The family had been out visiting other family members. Celebrating July 4th in 1965; they returned to their apartment late in the evening.

Outside, waiting on the side-walk, was a man, his daughter remembers only as ‘Garigo,’ He persuaded Nelson to go with him to a bar, about a mile away, ran by a man called Frank, at 839 Westchester Avenue in the Woodstock neighbourhood. There, they met up with a woman and two other men. At some time, into the morning of July 5th, the woman accused Nelson of sexually abusing her, and the two men who had been drinking when Nelson arrived, attacked him, stabbing him repeatedly with knives.

Mortally injured by slashes to his face and body, he was taken to Lincoln Hospital on the corner of 141st Street and Southern Boulevard

Early in the morning of July 5th, Candida and her family were awakened by knocking on their apartment door.

“Open the door,’ she told her oldest boy, “that will be your drunken father.”

 But when the boy did, he was confronted by two men who identified themselves as detectives.
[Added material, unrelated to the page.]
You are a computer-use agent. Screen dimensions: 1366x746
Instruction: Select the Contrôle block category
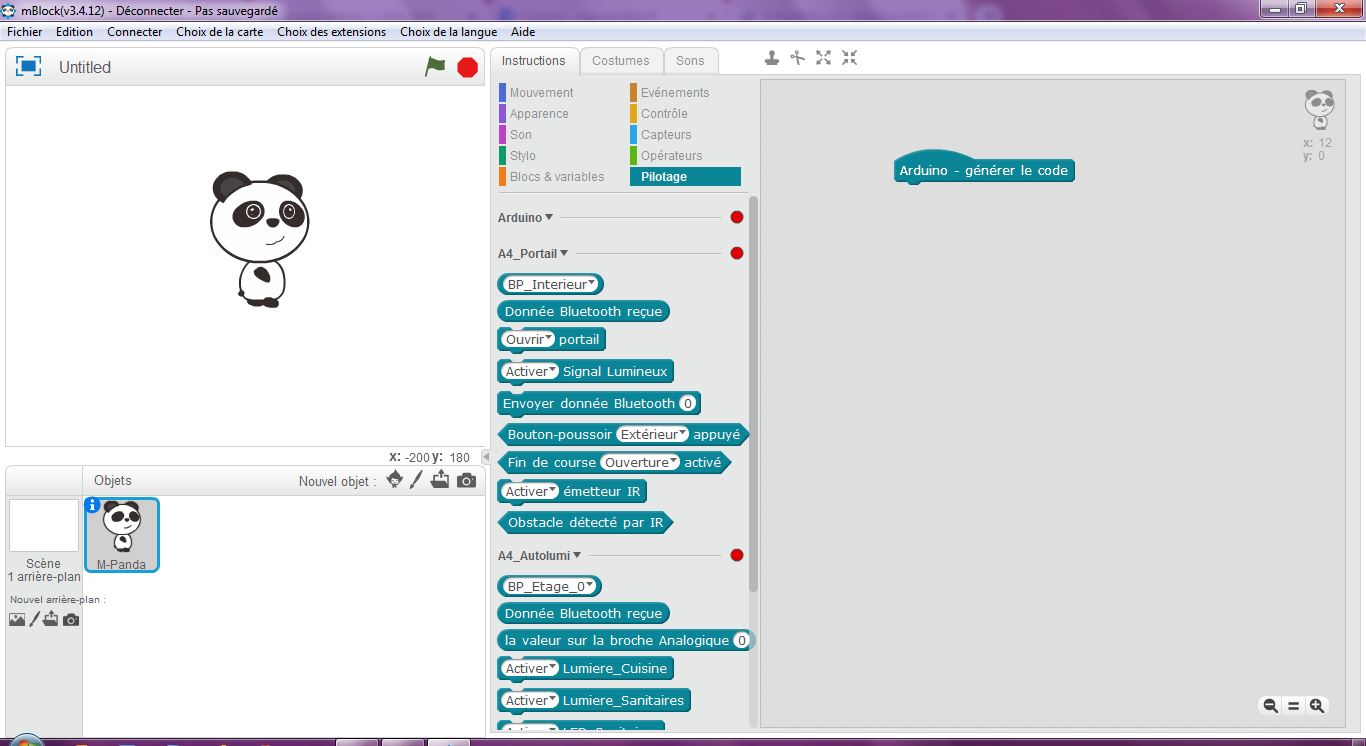point(664,114)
After dressing, and arranging for the care of her children, Candida was rushed to the hospital. Her husband died there at 2:15 AM. The pathologist report states that he had received stab wounds to the face and neck, abdominal laceration of the internal ceratoid artery, and lacerations of the liver, spleen and the pancreas.
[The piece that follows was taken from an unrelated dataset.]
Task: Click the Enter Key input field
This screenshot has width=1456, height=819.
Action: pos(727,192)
Was his killing an act of drunken, random violence? Or was it perhaps, revenge served cold, by a man called Vito Genovese, one of America’s most notorious Mafia gang bosses who had spent the last six years in Atlanta Penitentiary as a result of testimony given by Cantellops, the government’s chief witness in one of New York’s major drug trials of the 1950s.

 Nelson Silva Cantellops was buried out of RG Ortiz Funerals at 649 Prospect Avenue and laid to rest at Rosedale Cemetery, Linden, New Jersey on July 10th as Nelson Silva. His remains lie in single plot 22 tier 16 in the Sunnyside 3 section. There was never a stone to mark his burial place. According to the cemetery administration, his plot remains in place to this day. Rosedale was used by the state to bury those who died penniless.

He had been born in Puerto Rica, in either 1924 or 1925 not 1923 which is commonly listed as the date of birth. His mother died in childbirth and he was raised by his uncle, Raoul Silva. At some stage on his arrival in America, he added the name ‘Cantellops.’ A family legend suggests that he was born out of wedlock to perhaps a judge or a civil servant of a similar high rank. A man his mother had worked for.

The killers of Nelson were never identified.

Betrayal, as John Madinger, a senior criminal investigator for the IRS confirmed, always affects more than the betrayer and the betrayed. In Genovese’s case, Cantellops’ testimony began a chain of events which would have profound consequences for organized crime across America.

According to Sydney E. Zion of the New York Times, “it’s an old underworld maxim that one canary can do more damage than a roomful of bugs.”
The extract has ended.